● Task description
For each line in the records, produce an exact copy.

● Records from a data source
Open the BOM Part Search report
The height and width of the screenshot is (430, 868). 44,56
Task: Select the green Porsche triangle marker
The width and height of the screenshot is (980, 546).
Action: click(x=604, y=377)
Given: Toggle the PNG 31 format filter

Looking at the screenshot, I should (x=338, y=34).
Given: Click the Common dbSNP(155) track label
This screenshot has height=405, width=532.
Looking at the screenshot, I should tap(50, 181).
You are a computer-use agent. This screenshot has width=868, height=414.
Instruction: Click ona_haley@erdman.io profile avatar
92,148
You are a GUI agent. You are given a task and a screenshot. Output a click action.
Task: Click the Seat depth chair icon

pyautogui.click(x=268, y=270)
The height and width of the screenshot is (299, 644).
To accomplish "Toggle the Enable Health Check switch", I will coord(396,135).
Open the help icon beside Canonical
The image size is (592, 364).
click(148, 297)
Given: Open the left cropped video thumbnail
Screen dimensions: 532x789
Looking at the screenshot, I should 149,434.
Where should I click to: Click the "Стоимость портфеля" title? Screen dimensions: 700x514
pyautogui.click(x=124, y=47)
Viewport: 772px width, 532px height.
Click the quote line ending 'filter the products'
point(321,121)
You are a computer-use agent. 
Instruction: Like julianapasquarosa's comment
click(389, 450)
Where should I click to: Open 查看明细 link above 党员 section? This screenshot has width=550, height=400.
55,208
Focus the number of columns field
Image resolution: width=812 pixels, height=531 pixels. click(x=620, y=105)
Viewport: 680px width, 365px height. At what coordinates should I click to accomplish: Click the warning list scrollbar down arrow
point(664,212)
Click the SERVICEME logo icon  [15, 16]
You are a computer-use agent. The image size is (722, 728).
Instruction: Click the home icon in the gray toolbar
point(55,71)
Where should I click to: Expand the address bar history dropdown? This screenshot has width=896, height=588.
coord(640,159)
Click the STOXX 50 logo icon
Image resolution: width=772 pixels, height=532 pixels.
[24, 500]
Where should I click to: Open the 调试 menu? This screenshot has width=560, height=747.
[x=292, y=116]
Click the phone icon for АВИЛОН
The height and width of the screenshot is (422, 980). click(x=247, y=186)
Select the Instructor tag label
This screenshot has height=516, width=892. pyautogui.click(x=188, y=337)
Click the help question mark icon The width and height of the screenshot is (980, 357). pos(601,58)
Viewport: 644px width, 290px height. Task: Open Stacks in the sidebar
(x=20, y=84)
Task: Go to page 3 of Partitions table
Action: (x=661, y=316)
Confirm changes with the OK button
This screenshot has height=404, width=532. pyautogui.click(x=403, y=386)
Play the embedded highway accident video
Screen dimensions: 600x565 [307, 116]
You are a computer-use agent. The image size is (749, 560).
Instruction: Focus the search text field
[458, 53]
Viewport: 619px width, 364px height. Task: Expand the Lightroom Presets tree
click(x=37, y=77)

● Task answer
Open the BOM Part Search report
The height and width of the screenshot is (430, 868). 44,56
Task: Select the green Porsche triangle marker
The width and height of the screenshot is (980, 546).
Action: click(x=604, y=377)
Given: Toggle the PNG 31 format filter

Looking at the screenshot, I should (x=338, y=34).
Given: Click the Common dbSNP(155) track label
This screenshot has height=405, width=532.
Looking at the screenshot, I should tap(50, 181).
You are a computer-use agent. This screenshot has width=868, height=414.
Instruction: Click ona_haley@erdman.io profile avatar
92,148
You are a GUI agent. You are given a task and a screenshot. Output a click action.
Task: Click the Seat depth chair icon

pyautogui.click(x=268, y=270)
The height and width of the screenshot is (299, 644).
To accomplish "Toggle the Enable Health Check switch", I will coord(396,135).
Open the help icon beside Canonical
The image size is (592, 364).
click(148, 297)
Given: Open the left cropped video thumbnail
Screen dimensions: 532x789
Looking at the screenshot, I should 149,434.
Where should I click to: Click the "Стоимость портфеля" title? Screen dimensions: 700x514
pyautogui.click(x=124, y=47)
Viewport: 772px width, 532px height.
Click the quote line ending 'filter the products'
point(321,121)
You are a computer-use agent. 
Instruction: Like julianapasquarosa's comment
click(389, 450)
Where should I click to: Open 查看明细 link above 党员 section? This screenshot has width=550, height=400.
55,208
Focus the number of columns field
Image resolution: width=812 pixels, height=531 pixels. click(x=620, y=105)
Viewport: 680px width, 365px height. At what coordinates should I click to accomplish: Click the warning list scrollbar down arrow
point(664,212)
Click the SERVICEME logo icon  [15, 16]
You are a computer-use agent. The image size is (722, 728).
Instruction: Click the home icon in the gray toolbar
point(55,71)
Where should I click to: Expand the address bar history dropdown? This screenshot has width=896, height=588.
coord(640,159)
Click the STOXX 50 logo icon
Image resolution: width=772 pixels, height=532 pixels.
[24, 500]
Where should I click to: Open the 调试 menu? This screenshot has width=560, height=747.
[x=292, y=116]
Click the phone icon for АВИЛОН
The height and width of the screenshot is (422, 980). click(x=247, y=186)
Select the Instructor tag label
This screenshot has height=516, width=892. pyautogui.click(x=188, y=337)
Click the help question mark icon The width and height of the screenshot is (980, 357). pos(601,58)
Viewport: 644px width, 290px height. Task: Open Stacks in the sidebar
(x=20, y=84)
Task: Go to page 3 of Partitions table
Action: (x=661, y=316)
Confirm changes with the OK button
This screenshot has height=404, width=532. pyautogui.click(x=403, y=386)
Play the embedded highway accident video
Screen dimensions: 600x565 [307, 116]
You are a computer-use agent. The image size is (749, 560).
Instruction: Focus the search text field
[458, 53]
Viewport: 619px width, 364px height. Task: Expand the Lightroom Presets tree
click(x=37, y=77)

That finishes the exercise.